Quando venho a meio da descida penso na sorte que tenho de não estar a acedender, porque o calor faz-se sentir, apesar de não estarmos sequer a meio de Maio. O porto é um pequeno caos, não porque uma multidão por lá se movimente, mas porque as estruturas se ergueram sem uma ordem aparente. Há um moinho recuperado que tem anexo um restaurante, e mais dois restaurantes, abrigos de pescadores, um pontão com outro Suzuki Samurai apesar de para o porto não haver acesso para veículos. E de novo aquela água limpída do Mediterrâneo.

No barco vinhamos apenas nós, até chegar ao segundo cais de Thirassia onde um pequeno grupo de gregos embarcou. Chegados a Oia, a subida, desta vez pela estrada que vai à volta, que de degraus para o dia já bastava. Caminhámos por partes que ainda não tinhamos explorado, na secção que se extende em direcção a Thira. O calor era brutal. O branco das casas, omnipresente, reflectia toda aquela luz de forma cruel. Era tempo de recuperar forças no nosso restaurante do coração. Desta feita pedi uma “sandwich”, que se revelou uma baguete tostada, aberta ao meio. Numa das faces, pedaços de carne de porco, e noutra, gomos de batata assada em formo, pedaços de tomate fresco e outras iguarias, tudo regado com um fio de azeite e ervas aromáticas.
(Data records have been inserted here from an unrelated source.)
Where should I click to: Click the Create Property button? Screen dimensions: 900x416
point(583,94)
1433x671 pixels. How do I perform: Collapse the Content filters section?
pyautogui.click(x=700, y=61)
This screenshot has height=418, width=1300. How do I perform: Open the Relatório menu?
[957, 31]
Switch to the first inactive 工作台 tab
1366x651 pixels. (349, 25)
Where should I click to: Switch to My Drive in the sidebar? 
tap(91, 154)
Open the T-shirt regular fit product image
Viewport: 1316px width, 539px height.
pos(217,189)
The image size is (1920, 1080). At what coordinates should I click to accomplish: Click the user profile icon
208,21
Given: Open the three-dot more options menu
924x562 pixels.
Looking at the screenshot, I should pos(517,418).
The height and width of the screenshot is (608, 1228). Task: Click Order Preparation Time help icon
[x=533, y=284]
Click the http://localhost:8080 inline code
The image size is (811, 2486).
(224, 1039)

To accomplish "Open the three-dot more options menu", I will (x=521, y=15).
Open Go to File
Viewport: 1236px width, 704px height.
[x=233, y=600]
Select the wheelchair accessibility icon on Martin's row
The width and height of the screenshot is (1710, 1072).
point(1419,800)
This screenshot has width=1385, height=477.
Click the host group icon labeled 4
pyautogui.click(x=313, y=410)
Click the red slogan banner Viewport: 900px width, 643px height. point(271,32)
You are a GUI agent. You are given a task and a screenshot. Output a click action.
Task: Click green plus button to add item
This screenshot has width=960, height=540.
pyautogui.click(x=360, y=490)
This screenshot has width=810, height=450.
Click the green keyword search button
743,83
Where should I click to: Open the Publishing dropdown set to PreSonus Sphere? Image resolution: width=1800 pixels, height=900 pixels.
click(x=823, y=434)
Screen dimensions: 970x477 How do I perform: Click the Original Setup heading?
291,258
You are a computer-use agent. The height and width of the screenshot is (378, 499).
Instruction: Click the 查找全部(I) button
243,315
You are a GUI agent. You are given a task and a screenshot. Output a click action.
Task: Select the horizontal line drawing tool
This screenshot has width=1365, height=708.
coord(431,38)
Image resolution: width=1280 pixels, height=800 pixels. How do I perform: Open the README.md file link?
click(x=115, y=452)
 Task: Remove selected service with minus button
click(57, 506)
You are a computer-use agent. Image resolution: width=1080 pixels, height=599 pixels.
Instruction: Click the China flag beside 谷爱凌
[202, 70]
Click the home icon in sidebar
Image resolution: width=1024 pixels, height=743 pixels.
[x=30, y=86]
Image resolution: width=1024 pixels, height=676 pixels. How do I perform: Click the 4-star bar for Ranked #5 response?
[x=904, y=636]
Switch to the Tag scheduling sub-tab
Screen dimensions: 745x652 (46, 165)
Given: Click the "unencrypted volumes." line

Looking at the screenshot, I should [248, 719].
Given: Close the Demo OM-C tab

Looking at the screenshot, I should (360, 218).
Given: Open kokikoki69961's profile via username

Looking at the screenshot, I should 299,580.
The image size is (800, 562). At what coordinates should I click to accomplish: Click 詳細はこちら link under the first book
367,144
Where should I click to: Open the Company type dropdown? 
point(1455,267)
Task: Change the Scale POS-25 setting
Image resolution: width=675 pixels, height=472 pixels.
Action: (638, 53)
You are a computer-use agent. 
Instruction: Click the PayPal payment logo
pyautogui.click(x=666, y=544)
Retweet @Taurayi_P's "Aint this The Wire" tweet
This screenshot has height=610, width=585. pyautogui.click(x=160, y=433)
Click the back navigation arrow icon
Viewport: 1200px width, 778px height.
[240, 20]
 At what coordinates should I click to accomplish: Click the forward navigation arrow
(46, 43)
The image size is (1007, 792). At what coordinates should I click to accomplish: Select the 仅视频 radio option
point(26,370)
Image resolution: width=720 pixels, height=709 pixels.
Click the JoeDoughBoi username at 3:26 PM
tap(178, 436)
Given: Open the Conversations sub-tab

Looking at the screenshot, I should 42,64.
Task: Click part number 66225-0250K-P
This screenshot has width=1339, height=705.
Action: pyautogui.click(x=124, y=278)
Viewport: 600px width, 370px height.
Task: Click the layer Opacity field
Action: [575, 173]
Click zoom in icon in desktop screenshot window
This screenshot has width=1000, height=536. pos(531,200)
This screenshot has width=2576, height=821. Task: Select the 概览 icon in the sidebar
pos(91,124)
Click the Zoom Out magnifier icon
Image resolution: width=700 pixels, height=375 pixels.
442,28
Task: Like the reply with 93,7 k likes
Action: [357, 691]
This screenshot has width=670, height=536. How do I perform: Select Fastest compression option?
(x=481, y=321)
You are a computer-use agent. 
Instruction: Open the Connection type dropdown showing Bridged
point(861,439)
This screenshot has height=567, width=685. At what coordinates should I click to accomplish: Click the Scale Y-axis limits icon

A tarde ainda ia a meio, mas tanta actividade tinha cansado. Ansiava por regressar ao pequeno hotel de Thira, mas a tarefa não seria simples: na praça dos autocarros houve que esperar a bem esperar e quando finalmente um apareceu, cerca de uma hora mais tarde, a multidão de rudes turistas americanos, com a incivilidade que lhe é característica, correu desordenamente, como uma manada de gado, e encheu o espaço disponível. O motorista teve que fechar as portas, anunciando que dentro de cinco minutos outro se apresentaria. Pensei que fosse conversa fiada, mas aconteceu mesmo, e desta vez gozei de uma viagem tranquila até Thira.

Depois, foi descansar, tomar um duche, apreciar a calmaria daquele quarto de porta aberta para o páteo de onde se via o mar ao fundo e a brisa acariciava a pela. Acho que dormi. Não muito, talvez uma hora. E então saímos para ver o pôr-do-sol, para esticar um pouco as pernas antes de nos recolhermos à área comum do Popi, onde todos os serões fizemos uso da Internet.